■ **YOUR ASSIGNMENT**
Could you write out the records below exactly as they appear?

[RECORDS PROVIDED — start]

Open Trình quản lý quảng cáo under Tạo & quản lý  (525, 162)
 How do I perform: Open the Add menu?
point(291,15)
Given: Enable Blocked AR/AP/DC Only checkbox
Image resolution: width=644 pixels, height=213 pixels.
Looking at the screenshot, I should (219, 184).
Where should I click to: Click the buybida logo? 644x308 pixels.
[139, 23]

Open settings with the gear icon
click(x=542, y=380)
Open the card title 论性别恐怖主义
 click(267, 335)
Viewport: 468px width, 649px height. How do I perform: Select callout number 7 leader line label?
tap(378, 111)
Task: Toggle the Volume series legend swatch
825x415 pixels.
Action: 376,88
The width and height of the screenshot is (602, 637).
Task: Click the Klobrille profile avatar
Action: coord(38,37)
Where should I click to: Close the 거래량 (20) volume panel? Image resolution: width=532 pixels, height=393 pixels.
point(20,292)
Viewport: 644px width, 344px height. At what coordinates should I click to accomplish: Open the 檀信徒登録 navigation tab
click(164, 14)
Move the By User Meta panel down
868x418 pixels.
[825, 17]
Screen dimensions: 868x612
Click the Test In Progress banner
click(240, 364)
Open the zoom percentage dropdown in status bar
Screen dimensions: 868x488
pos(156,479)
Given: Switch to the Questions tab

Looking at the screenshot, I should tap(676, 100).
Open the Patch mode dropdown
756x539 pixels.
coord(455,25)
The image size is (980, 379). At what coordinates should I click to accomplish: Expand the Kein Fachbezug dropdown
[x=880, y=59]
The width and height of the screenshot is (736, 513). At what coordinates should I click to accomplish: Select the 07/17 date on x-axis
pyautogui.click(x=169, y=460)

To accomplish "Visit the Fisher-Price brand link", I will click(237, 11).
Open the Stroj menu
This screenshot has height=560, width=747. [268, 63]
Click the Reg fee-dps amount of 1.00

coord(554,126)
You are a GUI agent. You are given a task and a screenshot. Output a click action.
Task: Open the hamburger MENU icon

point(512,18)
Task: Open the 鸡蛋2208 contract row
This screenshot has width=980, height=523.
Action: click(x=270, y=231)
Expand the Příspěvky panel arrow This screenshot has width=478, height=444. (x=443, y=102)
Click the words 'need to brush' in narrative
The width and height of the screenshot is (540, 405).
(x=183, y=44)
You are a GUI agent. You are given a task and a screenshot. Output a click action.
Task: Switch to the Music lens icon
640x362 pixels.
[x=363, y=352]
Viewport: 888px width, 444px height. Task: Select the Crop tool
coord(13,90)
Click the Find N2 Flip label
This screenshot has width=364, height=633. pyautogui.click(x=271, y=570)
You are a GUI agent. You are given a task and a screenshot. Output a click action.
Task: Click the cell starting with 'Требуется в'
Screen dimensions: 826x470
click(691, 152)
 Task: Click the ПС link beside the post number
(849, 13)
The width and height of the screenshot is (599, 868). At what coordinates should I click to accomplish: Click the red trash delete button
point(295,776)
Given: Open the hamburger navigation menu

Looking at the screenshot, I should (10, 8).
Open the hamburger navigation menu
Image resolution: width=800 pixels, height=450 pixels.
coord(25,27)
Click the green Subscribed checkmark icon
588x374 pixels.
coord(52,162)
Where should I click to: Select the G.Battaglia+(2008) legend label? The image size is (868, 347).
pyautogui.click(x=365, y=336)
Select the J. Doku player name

[RECORDS PROVIDED — finish]

■ **RESPONSE TO THIS EXERCISE**
Open Trình quản lý quảng cáo under Tạo & quản lý  (525, 162)
 How do I perform: Open the Add menu?
point(291,15)
Given: Enable Blocked AR/AP/DC Only checkbox
Image resolution: width=644 pixels, height=213 pixels.
Looking at the screenshot, I should (219, 184).
Where should I click to: Click the buybida logo? 644x308 pixels.
[139, 23]

Open settings with the gear icon
click(x=542, y=380)
Open the card title 论性别恐怖主义
 click(267, 335)
Viewport: 468px width, 649px height. How do I perform: Select callout number 7 leader line label?
tap(378, 111)
Task: Toggle the Volume series legend swatch
825x415 pixels.
Action: 376,88
The width and height of the screenshot is (602, 637).
Task: Click the Klobrille profile avatar
Action: coord(38,37)
Where should I click to: Close the 거래량 (20) volume panel? Image resolution: width=532 pixels, height=393 pixels.
point(20,292)
Viewport: 644px width, 344px height. At what coordinates should I click to accomplish: Open the 檀信徒登録 navigation tab
click(164, 14)
Move the By User Meta panel down
868x418 pixels.
[825, 17]
Screen dimensions: 868x612
Click the Test In Progress banner
click(240, 364)
Open the zoom percentage dropdown in status bar
Screen dimensions: 868x488
pos(156,479)
Given: Switch to the Questions tab

Looking at the screenshot, I should tap(676, 100).
Open the Patch mode dropdown
756x539 pixels.
coord(455,25)
The image size is (980, 379). At what coordinates should I click to accomplish: Expand the Kein Fachbezug dropdown
[x=880, y=59]
The width and height of the screenshot is (736, 513). At what coordinates should I click to accomplish: Select the 07/17 date on x-axis
pyautogui.click(x=169, y=460)

To accomplish "Visit the Fisher-Price brand link", I will click(237, 11).
Open the Stroj menu
This screenshot has height=560, width=747. [268, 63]
Click the Reg fee-dps amount of 1.00

coord(554,126)
You are a GUI agent. You are given a task and a screenshot. Output a click action.
Task: Open the hamburger MENU icon

point(512,18)
Task: Open the 鸡蛋2208 contract row
This screenshot has width=980, height=523.
Action: click(x=270, y=231)
Expand the Příspěvky panel arrow This screenshot has width=478, height=444. (x=443, y=102)
Click the words 'need to brush' in narrative
The width and height of the screenshot is (540, 405).
(x=183, y=44)
You are a GUI agent. You are given a task and a screenshot. Output a click action.
Task: Switch to the Music lens icon
640x362 pixels.
[x=363, y=352]
Viewport: 888px width, 444px height. Task: Select the Crop tool
coord(13,90)
Click the Find N2 Flip label
This screenshot has width=364, height=633. pyautogui.click(x=271, y=570)
You are a GUI agent. You are given a task and a screenshot. Output a click action.
Task: Click the cell starting with 'Требуется в'
Screen dimensions: 826x470
click(691, 152)
 Task: Click the ПС link beside the post number
(849, 13)
The width and height of the screenshot is (599, 868). At what coordinates should I click to accomplish: Click the red trash delete button
point(295,776)
Given: Open the hamburger navigation menu

Looking at the screenshot, I should (10, 8).
Open the hamburger navigation menu
Image resolution: width=800 pixels, height=450 pixels.
coord(25,27)
Click the green Subscribed checkmark icon
588x374 pixels.
coord(52,162)
Where should I click to: Select the G.Battaglia+(2008) legend label? The image size is (868, 347).
pyautogui.click(x=365, y=336)
Select the J. Doku player name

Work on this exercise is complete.